Only the lines from the one containing "Vertrag widerrufen [link] (197, 2290)" through the end of the entries are wanted, retyped exactly and without pictures.

----------

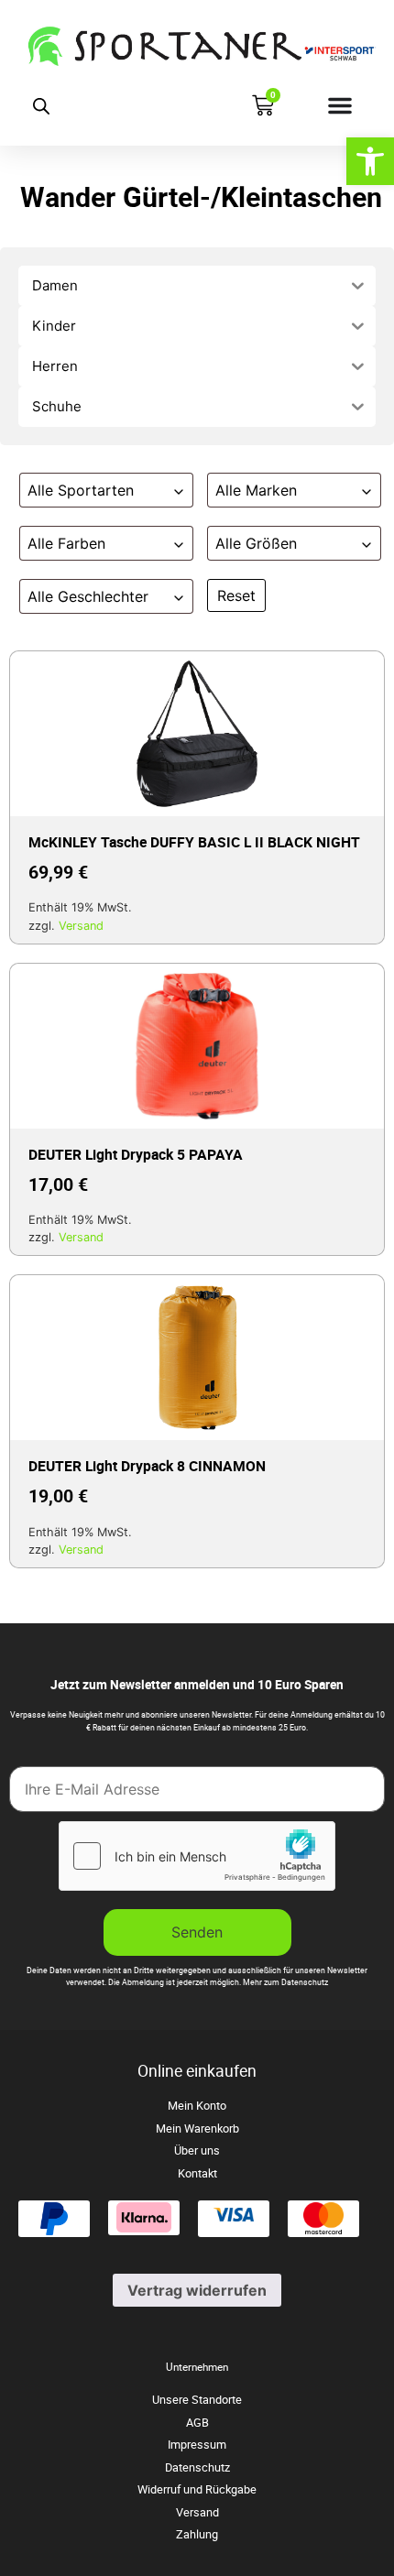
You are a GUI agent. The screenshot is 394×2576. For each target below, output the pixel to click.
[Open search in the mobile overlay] (41, 106)
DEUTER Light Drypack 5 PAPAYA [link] (135, 1154)
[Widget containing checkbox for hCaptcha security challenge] (197, 1856)
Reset (236, 595)
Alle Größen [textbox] (256, 543)
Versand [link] (81, 926)
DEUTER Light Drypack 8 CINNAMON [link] (147, 1466)
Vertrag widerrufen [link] (197, 2290)
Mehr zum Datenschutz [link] (285, 1982)
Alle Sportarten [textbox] (80, 490)
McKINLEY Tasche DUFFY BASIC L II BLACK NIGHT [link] (194, 842)
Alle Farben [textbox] (66, 543)
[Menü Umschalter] (340, 105)
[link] (370, 161)
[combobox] (106, 490)
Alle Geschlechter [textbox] (87, 596)
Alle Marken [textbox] (256, 490)
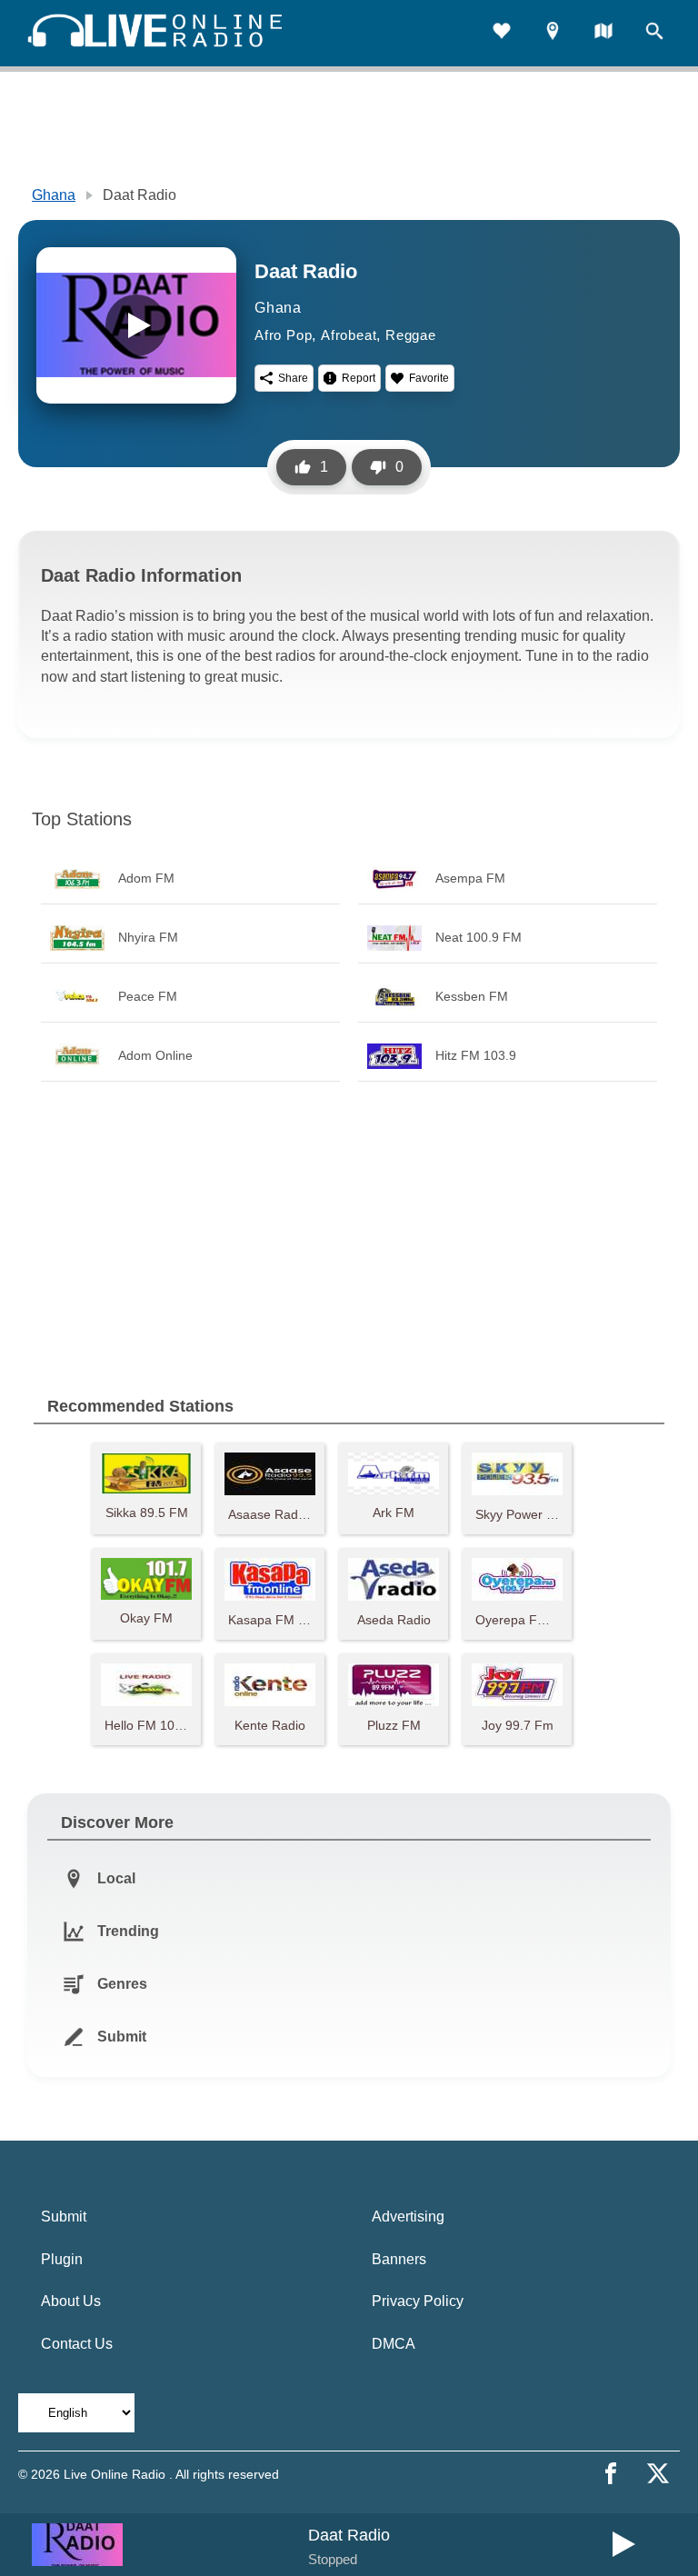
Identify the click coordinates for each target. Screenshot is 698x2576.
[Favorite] (501, 33)
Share (293, 378)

----------

__Response__
Vertrag widerrufen [link] (197, 2290)
Mehr zum Datenschutz [link] (285, 1982)
Alle Sportarten [textbox] (80, 490)
McKINLEY Tasche DUFFY BASIC L II BLACK NIGHT [link] (194, 842)
Alle Farben [textbox] (66, 543)
[Menü Umschalter] (340, 105)
[link] (370, 161)
[combobox] (106, 490)
Alle Geschlechter [textbox] (87, 596)
Alle Marken [textbox] (256, 490)
Identify the click coordinates for each target. Screenshot is 698x2576.
[Favorite] (501, 33)
Share (293, 378)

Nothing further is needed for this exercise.